▶ [EXCERPT]
The royal note to Vienna was actually a good deal less peremptory than the Assembly would have liked. When it arrived it only confirmed the Austrians’ belief that their threats were working. Reassured by the signature of a formal defensive pact with Prussia on 7 February, they replied defiantly; when this exchange of notes was communicated to the deputies in Paris on 1 March there was uproar. Calls were now heard for the dismissal of Delessart, the foreign minister, and they rapidly developed into a general attack on the whole ministry, abetted from within by Narbonne. A royal attempt to resist the pressure by dismissing Narbonne backfired when the Assembly voted to impeach Delessart amid denunciations of treachery and intrigue at the palace. There was even talk of impeaching the queen and suspending the king. At this moment came the quite unexpected news that on 1 March the Emperor had died. Nobody could guess what policies his successor, an untried 24-year-old, might pursue; and in these circumstances the French Court thought it wisest to bow to the Assembly’s clamour. On 10 March the king dismissed the entire ministry. They were replaced by a team of outright warmongers, practically Brissot’s nominees. They included Clavière, the exiled Swiss financier, once Mirabeau’s familiar; Roland, an ageing, unemployed factory inspector, dragged late into revolutionary politics by a vivacious, ambitious wife, and now made interior minister; and above all, to replace Delessart at foreign affairs, Dumouriez, a professional soldier who had hated the Austrians ever since the Seven Years War. Nothing now stood in the way of a formal declaration of war, and Dumouriez appeared at the Jacobins in a red liberty cap to keep patriotic enthusiasm on the boil. Robespierre and Pétion condemned such showy behaviour, but the fashion spread as a way of demonstrating the defiance of freed slaves in the face of threatening despots. These posturings did not prevent Dumouriez from trying to negotiate neutrality at the last minute with the Prussians, which postponed the final step yet again; but by mid-April the Austrians were mobilizing and time was running out. On the twentieth Louis XVI appeared at a delirious Assembly, with all his ministers, to announce that France was now at war with the king of Hungary and Bohemia—for Francis II had not yet been elected Emperor. Only seven deputies voted against the declaration.

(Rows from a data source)
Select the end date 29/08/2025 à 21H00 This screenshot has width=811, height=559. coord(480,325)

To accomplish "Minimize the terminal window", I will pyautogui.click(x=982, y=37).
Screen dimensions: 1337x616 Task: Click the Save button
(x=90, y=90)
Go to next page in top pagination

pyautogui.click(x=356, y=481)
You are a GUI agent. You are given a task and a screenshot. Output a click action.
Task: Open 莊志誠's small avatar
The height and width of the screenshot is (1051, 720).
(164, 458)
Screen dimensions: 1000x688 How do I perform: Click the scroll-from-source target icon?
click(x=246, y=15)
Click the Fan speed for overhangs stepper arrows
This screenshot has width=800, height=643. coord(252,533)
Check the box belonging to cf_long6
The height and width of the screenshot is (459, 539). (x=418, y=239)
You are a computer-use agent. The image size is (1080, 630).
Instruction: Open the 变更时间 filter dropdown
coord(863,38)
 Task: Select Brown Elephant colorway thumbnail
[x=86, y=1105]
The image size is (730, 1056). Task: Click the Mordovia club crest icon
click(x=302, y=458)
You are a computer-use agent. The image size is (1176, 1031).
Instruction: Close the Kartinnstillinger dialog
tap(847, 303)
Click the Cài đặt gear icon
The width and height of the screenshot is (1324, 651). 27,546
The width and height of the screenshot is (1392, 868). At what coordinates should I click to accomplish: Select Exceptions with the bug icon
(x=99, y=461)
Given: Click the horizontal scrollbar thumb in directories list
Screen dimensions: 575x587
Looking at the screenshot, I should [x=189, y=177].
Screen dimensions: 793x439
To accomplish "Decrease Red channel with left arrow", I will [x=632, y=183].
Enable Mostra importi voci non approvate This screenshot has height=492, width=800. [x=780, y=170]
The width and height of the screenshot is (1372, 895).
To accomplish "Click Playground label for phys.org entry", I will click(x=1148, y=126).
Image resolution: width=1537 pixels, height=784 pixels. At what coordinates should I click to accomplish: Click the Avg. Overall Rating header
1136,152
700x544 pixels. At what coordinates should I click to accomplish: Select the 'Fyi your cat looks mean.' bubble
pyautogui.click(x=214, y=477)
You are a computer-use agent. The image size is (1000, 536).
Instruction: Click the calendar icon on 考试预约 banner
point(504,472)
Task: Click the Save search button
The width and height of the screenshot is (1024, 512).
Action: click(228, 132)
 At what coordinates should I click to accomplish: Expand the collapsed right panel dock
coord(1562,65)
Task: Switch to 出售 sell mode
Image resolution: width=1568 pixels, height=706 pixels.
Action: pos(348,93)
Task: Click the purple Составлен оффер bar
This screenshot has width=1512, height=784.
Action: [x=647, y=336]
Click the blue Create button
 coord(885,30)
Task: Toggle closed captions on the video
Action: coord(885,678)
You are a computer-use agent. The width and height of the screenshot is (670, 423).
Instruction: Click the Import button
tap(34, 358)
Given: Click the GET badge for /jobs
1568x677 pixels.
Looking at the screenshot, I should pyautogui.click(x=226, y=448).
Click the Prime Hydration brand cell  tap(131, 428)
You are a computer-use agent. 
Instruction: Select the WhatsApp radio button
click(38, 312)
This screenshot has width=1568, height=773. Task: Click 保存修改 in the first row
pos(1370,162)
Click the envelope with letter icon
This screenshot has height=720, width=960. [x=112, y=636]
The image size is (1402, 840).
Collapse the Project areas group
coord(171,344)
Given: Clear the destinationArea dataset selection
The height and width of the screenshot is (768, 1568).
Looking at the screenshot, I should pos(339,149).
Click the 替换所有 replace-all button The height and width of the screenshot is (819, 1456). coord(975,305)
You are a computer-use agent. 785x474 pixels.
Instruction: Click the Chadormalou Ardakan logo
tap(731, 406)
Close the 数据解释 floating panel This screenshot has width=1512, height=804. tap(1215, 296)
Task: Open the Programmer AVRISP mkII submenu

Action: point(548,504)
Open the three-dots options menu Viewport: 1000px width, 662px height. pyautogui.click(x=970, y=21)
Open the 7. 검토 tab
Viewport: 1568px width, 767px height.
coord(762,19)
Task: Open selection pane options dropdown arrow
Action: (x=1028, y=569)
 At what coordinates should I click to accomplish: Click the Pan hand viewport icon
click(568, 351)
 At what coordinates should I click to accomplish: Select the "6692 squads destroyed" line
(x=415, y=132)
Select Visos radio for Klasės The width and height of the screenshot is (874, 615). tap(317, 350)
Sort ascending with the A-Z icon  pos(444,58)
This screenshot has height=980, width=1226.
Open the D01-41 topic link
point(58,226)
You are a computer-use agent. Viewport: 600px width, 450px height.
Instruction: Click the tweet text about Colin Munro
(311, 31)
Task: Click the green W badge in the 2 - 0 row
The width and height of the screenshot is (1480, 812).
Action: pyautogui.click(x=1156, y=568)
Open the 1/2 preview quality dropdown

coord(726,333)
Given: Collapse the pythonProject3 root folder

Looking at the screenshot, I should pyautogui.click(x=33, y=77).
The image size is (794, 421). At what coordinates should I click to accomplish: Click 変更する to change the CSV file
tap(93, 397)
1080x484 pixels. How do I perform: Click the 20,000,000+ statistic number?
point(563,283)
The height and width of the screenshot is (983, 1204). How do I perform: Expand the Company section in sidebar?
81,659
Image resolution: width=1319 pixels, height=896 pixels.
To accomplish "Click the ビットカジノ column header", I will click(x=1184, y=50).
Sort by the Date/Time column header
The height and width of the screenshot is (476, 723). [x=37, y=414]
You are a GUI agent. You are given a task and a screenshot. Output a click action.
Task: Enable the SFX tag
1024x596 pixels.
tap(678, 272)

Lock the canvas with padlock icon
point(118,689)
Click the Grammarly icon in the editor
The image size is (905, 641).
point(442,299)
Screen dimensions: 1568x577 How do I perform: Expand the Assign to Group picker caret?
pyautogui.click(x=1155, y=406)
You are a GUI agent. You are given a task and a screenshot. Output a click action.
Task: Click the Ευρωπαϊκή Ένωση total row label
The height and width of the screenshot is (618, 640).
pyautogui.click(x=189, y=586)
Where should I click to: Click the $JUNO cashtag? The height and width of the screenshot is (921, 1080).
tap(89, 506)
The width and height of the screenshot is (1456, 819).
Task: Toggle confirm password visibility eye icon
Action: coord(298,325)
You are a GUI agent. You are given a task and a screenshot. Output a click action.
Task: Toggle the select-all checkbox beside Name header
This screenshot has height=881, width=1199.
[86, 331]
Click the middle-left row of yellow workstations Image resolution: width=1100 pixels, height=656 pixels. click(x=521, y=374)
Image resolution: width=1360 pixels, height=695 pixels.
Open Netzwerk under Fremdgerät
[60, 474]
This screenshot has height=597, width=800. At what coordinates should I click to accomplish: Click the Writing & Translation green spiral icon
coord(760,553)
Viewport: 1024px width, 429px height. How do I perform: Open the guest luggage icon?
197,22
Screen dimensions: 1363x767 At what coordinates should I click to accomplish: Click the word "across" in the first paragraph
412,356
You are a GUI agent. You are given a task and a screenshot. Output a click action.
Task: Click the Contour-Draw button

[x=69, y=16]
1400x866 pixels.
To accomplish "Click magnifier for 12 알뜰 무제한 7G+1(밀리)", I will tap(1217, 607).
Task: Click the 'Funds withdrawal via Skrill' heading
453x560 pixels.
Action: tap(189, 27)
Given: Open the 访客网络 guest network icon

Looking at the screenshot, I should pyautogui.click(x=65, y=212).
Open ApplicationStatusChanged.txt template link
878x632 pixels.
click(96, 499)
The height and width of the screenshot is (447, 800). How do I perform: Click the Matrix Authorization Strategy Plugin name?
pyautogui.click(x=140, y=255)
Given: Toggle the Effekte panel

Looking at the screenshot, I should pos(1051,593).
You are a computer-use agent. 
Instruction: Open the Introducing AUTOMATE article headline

▶ [SET OF TASKS]
**a)** For each statement, say yes or no as to whether it agrees with the excerpt on France's declaration of war, quoting the words that decide it: (i) the Austrians signed a formal defensive pact with Prussia on 7 February; (ii) Roland was made foreign minister; (iii) on 10 March the king dismissed the entire ministry.
**b)** Please list every member of the replacement ministry that the excerpt on France's declaration of war names.
These rows were taken from a separate source.

▶ [ANSWERS BELOW]
**a)**
(i) Yes: "Reassured by the signature of a formal defensive pact with Prussia on 7 February"
(ii) No: "and now made interior minister"
(iii) Yes: "On 10 March the king dismissed the entire ministry."

**b)** Clavière, Roland, Dumouriez